Die Bundesregierung unter Kanzlerin Angela Merkel fuhr im vermeintlichen Kampf gegen Covid-19 das Land an die Wand.

Foto: Russian Presidential Executive Office / Wikimedia (CC-BY-4.0)
Nach langem Schweigen zeigt sich die Misere: „Schlimmer war es nie.“

Seit Beginn der drastischen Covid-19-Maßnahmen wurden die Bürger zwar über die Zunahme der Arbeitslosigkeit in den USA und Großbritannien informiert, ja beinahe wöchentlich, aber nicht darüber, wie sich der Arbeitsmarkt in der Heimat entwickelte.

Historischer Negativrekord

Am Donnerstag präsentierte nun Detlef Scheele, Chef der „Bundesagentur für Arbeit“, endlich die aktuellen Arbeitsmarktdaten und kommentierte sie mit den Worten:

Schlimmer war es nie.

Im April waren 308.000 Menschen mehr arbeitslos als noch im März.

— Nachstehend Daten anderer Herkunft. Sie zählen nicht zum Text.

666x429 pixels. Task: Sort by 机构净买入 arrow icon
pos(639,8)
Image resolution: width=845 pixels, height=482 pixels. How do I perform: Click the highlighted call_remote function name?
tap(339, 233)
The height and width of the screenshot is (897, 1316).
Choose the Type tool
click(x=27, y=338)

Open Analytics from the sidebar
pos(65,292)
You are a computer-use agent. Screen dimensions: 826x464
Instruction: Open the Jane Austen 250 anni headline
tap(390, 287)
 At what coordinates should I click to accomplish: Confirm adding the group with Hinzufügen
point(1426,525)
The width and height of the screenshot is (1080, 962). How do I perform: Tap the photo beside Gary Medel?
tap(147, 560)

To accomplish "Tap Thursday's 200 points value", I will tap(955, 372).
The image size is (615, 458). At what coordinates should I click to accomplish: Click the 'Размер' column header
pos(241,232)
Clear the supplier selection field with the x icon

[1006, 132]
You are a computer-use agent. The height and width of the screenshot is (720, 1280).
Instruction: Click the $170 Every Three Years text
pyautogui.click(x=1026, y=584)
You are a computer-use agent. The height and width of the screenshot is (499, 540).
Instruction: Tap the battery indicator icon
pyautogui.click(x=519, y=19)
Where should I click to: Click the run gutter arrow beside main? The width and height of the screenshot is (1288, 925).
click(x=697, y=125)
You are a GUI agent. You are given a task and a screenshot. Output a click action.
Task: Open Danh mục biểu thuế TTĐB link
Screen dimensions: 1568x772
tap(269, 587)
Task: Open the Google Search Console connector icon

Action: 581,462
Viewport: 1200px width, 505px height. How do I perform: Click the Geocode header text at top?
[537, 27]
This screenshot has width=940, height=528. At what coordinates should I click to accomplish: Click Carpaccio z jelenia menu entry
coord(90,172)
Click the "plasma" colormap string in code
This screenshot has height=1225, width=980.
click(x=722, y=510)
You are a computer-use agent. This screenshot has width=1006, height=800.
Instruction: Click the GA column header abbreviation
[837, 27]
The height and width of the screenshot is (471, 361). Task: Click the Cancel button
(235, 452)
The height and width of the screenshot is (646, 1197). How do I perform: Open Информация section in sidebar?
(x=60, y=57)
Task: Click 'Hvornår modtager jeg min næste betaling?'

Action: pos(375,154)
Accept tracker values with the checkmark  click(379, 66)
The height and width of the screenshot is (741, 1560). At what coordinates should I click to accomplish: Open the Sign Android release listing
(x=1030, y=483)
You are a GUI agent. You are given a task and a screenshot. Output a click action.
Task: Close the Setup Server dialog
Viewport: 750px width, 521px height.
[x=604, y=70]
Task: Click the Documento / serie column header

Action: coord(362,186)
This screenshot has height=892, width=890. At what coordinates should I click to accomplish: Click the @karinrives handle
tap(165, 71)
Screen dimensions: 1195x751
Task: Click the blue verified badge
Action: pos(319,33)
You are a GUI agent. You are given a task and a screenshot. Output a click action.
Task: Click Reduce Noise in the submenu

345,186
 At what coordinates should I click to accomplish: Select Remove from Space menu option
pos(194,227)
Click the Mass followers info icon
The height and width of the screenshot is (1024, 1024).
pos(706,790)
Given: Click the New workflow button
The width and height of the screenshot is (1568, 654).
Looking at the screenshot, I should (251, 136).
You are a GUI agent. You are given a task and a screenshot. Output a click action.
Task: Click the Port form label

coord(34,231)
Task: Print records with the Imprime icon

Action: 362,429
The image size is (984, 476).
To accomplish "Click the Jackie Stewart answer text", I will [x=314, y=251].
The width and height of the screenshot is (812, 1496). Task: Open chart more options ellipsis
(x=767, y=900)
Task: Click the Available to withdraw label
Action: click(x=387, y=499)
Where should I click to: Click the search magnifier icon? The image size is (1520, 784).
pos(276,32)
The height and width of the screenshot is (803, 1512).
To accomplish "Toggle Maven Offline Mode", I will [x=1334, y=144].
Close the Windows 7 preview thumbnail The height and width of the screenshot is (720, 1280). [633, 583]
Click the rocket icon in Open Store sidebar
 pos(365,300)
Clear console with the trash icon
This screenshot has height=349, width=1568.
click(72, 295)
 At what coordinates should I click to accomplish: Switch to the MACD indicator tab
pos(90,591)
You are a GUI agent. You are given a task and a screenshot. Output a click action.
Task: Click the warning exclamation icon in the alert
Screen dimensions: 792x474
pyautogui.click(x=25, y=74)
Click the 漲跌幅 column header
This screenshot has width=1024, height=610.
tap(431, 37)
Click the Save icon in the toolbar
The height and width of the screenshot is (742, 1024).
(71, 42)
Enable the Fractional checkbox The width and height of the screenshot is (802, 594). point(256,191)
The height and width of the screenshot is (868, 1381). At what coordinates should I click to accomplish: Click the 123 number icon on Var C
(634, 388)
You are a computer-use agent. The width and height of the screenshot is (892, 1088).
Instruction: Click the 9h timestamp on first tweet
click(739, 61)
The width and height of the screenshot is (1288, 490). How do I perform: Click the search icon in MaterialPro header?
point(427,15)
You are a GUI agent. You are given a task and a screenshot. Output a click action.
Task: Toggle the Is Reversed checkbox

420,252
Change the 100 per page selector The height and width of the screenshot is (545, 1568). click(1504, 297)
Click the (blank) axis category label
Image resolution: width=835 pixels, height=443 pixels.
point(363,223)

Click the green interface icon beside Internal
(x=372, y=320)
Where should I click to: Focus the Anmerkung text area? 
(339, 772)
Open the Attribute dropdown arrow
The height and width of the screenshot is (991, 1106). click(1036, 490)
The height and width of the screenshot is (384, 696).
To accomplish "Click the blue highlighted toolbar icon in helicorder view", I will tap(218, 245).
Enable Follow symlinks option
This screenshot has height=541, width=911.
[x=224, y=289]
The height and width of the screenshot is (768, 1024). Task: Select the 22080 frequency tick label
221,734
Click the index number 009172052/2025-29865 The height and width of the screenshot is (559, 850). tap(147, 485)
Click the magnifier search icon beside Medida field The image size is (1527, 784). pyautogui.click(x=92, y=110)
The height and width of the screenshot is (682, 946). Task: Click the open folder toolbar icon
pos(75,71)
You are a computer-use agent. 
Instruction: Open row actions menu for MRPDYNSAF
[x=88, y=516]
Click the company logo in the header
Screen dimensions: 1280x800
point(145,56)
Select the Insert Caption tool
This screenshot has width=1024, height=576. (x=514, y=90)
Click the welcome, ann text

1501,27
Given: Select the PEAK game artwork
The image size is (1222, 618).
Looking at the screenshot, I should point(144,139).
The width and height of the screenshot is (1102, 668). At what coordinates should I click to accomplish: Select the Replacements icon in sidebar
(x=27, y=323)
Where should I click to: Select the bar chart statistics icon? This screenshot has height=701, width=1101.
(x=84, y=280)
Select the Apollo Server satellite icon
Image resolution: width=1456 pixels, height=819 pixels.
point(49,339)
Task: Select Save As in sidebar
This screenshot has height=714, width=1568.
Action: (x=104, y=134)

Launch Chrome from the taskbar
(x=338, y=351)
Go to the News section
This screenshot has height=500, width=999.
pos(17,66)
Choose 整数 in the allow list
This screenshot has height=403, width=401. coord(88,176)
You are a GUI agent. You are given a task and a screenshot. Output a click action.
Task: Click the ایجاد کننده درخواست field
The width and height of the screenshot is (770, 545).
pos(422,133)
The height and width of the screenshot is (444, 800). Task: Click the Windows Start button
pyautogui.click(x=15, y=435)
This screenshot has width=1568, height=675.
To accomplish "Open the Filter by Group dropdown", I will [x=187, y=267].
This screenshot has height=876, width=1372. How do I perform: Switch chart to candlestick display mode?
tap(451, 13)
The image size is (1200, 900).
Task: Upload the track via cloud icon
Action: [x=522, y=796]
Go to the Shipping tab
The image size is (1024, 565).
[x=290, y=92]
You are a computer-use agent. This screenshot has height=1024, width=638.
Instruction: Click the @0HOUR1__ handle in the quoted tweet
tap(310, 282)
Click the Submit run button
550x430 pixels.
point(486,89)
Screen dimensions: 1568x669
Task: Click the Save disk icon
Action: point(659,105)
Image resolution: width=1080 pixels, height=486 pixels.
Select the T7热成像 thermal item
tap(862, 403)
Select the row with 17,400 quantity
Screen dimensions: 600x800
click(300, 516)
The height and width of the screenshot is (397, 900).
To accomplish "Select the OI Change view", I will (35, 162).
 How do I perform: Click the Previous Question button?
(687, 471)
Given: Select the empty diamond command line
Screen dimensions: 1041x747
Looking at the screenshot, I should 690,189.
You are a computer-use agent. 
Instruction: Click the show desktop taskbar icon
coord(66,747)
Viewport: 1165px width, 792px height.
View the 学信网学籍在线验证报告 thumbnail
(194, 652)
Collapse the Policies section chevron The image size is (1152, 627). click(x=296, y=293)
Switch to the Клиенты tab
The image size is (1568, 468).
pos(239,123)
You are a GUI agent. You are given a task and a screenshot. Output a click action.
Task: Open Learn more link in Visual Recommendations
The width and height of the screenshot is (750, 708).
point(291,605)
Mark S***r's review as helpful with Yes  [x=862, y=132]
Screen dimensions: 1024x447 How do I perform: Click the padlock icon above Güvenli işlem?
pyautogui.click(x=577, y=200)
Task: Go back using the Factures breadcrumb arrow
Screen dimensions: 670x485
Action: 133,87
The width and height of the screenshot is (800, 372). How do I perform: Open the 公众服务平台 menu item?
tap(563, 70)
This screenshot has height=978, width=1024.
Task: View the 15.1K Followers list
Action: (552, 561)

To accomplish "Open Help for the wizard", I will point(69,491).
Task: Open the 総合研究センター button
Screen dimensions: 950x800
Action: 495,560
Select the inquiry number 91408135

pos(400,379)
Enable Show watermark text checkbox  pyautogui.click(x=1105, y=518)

Ein solcher Anstieg ist im April gänzlich unüblich. Die Gesamtzahl der Arbeitslosen stieg damit auf 2,644 Millionen.

Fast jeder vierte auf Kurzarbeit

Doch das ist noch längst nicht das größte Problem: Von den insgesamt 45,13 Millionen Arbeitnehmern sind aktuell rund 10,1 Millionen zumindest bis 26. April auf Kurzarbeit. Scheele dazu:

Das ist eine Zahl, die uns auch ein bisschen den Atem hat stocken lassen.

Die Zahl liegt dreimal so hoch wie der bisherige Rekord, der durch die Finanzkrise 2008/2009 erreicht wurde. Die Corona-Krise dürfte in Deutschland zur schwersten Rezession der Nachkriegszeit führen, betonte Scheele.